State lawmakers, militia rally at state Capitol staring down Trump loss

    Armed Three Percent militia members and supporters of President Donald Trump stand outside the Pennsylvania state Capitol on Nov. 7, 2020 at a rally in support of his reelection. National news media called the race for his opponent, Joe Biden, earlier that day, (Capital-Star photo by Stephen Caruso)

    As supporters of projected presidential winner Joe Biden supporters took to the streets in celebration across the commonwealth Saturday, Harrisburg was instead visited by more than a thousand supporters of President Donald Trump.

    The crowd, which included armed militia members and state lawmakers alike, argued without evidence that Trump was only losing due to voter fraud.

    Around 11:30 a.m. Saturday, multiple news outlets predicted Biden would win Pennsylvania, giving the former vice president and Democrat more than the 270 electoral votes he needs to win the White House.

    By noon, hundreds of Trump supporters were crammed onto the sidewalk outside the state Capitol, as a smaller number of Biden supporters celebrated on the steps to “The Cupid Shuffle.” Police kept the groups separated because the Biden group had secured a permit for that time.

    Pro-Trump protests, led by an out-of-state activist, had been ongoing outside the Capitol since Thursday.

    After about 45 minutes of trading chants and waving signs, the Trump supporters walked to the back of the Capitol to listen to speeches from campaign officials, varied supporters, and state lawmakers.

    Supporters chanted that “Donald Trump won,” as well as “hold the line” when asked if they’d be ready to visit counties and take to the streets for the defeated president.

    “Stand by. Be alert and be ready,” Rose Tennant, a leader of the Women for Trump group, said to cheers.

    Tennant, a western Pennsylvania radio host, told the crowd to report any presumed voted fraud to the campaign, and to donate to the campaign’s legal fund — which also is authorized to pay down Trump’s accumulated campaign debt.

    Heather Hollinger, 37, of Carlisle, Cumberland County, showed up Saturday with a stroller holding an old Halloween skeleton she fished from her closet. Clutched in the skeleton boney hands was an “I voted Biden” sign.

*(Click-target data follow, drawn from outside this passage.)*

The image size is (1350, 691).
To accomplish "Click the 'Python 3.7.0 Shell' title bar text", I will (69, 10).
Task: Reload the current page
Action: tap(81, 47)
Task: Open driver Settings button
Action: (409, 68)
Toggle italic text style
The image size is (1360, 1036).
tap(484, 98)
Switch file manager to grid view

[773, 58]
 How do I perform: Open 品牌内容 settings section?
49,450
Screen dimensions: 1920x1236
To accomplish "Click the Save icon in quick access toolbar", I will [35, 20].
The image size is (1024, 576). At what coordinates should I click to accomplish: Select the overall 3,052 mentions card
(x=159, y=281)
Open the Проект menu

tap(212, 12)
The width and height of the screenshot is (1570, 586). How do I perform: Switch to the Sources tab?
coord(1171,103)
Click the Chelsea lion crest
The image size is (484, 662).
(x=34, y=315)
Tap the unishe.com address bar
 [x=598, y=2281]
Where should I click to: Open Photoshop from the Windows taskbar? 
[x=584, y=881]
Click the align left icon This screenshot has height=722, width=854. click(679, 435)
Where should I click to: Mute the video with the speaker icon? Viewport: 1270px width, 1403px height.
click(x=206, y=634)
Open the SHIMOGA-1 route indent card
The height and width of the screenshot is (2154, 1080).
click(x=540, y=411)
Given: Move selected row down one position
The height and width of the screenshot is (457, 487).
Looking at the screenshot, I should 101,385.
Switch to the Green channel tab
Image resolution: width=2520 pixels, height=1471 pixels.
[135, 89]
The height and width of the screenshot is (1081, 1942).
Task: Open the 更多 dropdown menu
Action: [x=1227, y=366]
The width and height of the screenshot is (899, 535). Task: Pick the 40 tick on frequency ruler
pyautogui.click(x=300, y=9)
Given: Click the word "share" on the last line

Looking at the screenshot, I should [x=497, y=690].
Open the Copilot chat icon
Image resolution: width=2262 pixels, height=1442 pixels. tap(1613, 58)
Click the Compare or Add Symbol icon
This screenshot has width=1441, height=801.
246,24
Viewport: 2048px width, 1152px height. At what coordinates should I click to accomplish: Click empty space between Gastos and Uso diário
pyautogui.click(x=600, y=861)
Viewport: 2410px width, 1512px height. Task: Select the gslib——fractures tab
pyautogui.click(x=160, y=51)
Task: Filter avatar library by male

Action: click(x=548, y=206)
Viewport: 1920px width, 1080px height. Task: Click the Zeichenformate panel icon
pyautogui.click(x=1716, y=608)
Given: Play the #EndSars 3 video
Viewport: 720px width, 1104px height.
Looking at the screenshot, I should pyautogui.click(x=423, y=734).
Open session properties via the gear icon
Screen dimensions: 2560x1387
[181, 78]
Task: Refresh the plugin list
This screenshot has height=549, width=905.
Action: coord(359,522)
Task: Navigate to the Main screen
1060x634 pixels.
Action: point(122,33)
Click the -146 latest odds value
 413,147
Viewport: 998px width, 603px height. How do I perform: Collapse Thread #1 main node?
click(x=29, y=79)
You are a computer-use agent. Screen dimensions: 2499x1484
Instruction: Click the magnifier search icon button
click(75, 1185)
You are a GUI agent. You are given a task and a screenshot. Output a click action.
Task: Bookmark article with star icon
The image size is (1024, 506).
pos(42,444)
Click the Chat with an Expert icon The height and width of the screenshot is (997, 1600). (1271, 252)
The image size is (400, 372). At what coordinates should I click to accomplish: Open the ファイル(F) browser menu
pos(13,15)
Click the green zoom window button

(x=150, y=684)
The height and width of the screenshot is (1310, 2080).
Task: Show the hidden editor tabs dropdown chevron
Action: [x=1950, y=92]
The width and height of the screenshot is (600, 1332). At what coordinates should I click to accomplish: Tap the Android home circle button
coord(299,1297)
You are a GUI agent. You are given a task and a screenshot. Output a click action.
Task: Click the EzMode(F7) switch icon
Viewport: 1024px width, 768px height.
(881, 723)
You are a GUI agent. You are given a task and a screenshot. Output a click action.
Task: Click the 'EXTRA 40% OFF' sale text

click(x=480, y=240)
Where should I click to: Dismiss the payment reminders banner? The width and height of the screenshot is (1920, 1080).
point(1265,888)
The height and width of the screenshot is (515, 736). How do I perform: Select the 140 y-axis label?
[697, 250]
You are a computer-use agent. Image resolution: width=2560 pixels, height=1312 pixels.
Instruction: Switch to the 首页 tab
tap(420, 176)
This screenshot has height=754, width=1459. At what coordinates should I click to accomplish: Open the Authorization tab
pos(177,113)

    “I don’t think Biden can win without fraud,” Hollinger said. “But I can accept it. I wouldn’t be burning buildings.”

    There is no evidence of fraud right now, which Hollinger acknowledged. But she thought a legal fight would reveal evidence that would turn the tide for the president.

    In a brief press conference Saturday outside of Philadelphia, the Trump campaign refused to concede, citing ongoing legal challenges. Most are being tossed in federal court.

    The crowd also heard from a few state elected officials, including state Sen. Mike Regan, R-Cumberland, state Rep. Frank Ryan, R-Lebanon, and state Sen. Doug Mastriano, R-Franklin.

    “Ya know, if [Biden] wins fair and square, that’s okay. But if it’s by cheating, what do you say?” Mastriano asked the crowd.

    “Hell no!” they answered. 

    He also called Pennsylvania Secretary of State Kathy Boockvar, whose office oversees elections in the commonwealth, a “partisan hack,”

    “[Democrats] don’t want it secure and safe. They want to cheat in the election, and they will,” Mastriano added. “This is our time to rise up. If you love our country, it’s time to stand.”

    “Those who lie and cheat and steal will be thrown in jail,” Mastriano concluded.

    The crowd then began to chant “lock them up.”

    Mastriano then mingled with rally attendees, but declined to take questions.

    Later, a dozen armed members of a Three Percenter militia, a far right paramilitary group, arrived at the rally. Some were from Pennsylvania, but others were from as far away as Texas, such as Taylor Stevens, who addressed the crowd.

    “All I knew there is there would be a lot of Trump supporters out here, and there was possibly going to be opposition,” Stevens said.

    Afterwards, the Trump supporters, including the armed militia members circled back to the front of the Capitol, exchanging words with a small remaining cohort of Biden backers. The militia left around 5 p.m. Some Trump supporters thanked them for protecting the rally as they departed.

    Trump protests are expected to continue Sunday.